King Salman’s brother and two princes were detained on charges of plotting a coup, the US media reported Friday. This leads to a further consolidation of power by the kingdom’s de facto ruler.
With this the present rulers have removed the last vestiges of potential opposition to Crown Prince Mohammed bin Salman.
According to a report in the Wall Street Journal, Prince Ahmed bin Abdulaziz al-Saud, a brother of King Salman, and his nephew Prince Mohammed bin Nayef were accused of treason. They were taken from their homes early Friday by black-clad royal guards.
The royal court has accused the two men, once potential contenders for the throne, of “plotting a coup to unseat the king and crown prince” and could face lifetime imprisonment or execution, the newspaper said.
The detentions mark the latest crackdown by Prince Mohammed, who has consolidated his grip on power with the imprisonment of prominent clerics and activists as well as princes and business elites.

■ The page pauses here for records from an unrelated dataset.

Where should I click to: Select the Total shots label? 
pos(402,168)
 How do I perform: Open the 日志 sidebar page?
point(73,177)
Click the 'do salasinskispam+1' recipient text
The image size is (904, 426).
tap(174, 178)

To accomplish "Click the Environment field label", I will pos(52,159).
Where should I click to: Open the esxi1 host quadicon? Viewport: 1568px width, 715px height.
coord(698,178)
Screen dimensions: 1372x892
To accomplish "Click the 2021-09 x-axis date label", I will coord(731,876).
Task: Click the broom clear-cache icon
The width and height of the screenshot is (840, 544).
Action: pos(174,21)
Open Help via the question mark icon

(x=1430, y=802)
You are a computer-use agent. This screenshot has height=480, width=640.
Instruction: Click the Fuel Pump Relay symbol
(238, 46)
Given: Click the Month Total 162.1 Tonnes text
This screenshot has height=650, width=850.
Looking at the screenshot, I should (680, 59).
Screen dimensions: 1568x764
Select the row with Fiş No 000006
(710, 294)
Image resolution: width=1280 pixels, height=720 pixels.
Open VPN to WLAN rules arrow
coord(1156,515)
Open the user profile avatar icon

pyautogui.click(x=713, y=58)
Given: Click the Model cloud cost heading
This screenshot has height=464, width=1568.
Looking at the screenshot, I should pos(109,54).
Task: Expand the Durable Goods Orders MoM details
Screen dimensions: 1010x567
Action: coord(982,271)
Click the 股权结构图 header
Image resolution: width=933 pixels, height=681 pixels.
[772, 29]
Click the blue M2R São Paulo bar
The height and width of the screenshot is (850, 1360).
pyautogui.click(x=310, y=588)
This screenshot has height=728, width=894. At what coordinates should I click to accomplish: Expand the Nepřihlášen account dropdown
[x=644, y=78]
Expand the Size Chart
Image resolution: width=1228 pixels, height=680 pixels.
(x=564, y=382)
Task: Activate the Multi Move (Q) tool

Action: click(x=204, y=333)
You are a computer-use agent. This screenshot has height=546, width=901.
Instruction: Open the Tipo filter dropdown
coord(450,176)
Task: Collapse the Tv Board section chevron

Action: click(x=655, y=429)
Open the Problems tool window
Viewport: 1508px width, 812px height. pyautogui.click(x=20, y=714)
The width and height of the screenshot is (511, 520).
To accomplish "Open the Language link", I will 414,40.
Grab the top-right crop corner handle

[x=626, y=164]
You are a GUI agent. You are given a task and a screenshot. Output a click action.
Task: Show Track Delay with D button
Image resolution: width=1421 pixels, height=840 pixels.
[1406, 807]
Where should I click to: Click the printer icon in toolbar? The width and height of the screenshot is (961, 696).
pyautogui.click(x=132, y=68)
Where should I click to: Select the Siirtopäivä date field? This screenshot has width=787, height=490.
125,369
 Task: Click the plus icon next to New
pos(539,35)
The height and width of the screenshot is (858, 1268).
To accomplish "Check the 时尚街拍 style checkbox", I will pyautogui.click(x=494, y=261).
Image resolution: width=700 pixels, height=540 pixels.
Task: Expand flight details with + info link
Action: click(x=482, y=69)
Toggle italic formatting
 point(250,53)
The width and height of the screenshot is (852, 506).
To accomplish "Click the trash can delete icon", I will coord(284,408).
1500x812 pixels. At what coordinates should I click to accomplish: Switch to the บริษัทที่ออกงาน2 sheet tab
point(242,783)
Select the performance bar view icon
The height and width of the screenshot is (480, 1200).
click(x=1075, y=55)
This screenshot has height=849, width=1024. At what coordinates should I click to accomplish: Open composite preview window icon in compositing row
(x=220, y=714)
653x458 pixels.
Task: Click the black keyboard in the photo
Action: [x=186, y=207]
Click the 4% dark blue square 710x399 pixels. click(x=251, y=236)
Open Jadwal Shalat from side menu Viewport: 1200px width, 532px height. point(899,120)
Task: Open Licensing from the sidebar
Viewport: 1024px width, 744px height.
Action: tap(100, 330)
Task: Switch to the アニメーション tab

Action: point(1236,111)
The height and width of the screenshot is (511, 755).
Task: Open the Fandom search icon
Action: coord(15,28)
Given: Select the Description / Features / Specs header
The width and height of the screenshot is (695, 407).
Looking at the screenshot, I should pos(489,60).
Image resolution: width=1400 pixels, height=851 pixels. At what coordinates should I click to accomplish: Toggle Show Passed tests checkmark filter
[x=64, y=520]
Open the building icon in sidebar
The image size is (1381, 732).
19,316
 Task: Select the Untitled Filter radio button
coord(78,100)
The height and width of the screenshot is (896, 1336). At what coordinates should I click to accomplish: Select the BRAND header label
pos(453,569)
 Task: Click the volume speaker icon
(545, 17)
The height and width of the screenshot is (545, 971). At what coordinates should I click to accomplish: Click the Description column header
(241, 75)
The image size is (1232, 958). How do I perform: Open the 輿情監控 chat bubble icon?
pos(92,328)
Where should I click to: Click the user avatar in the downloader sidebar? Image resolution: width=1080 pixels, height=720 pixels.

Prince Mohammad is considered to be the de facto ruler controlling all the major levers of government, from defence to the economy, the prince is widely seen to be stamping out traces of internal dissent before a formal transfer of power from his 84-year-old father King Salman.
“Prince Mohammed is emboldened — he has already ousted any threats to his rise and jailed or murdered critics of his regime without any repercussion,” Becca Wasser, a policy analyst at the US-based RAND Corporation, said of the latest crackdown.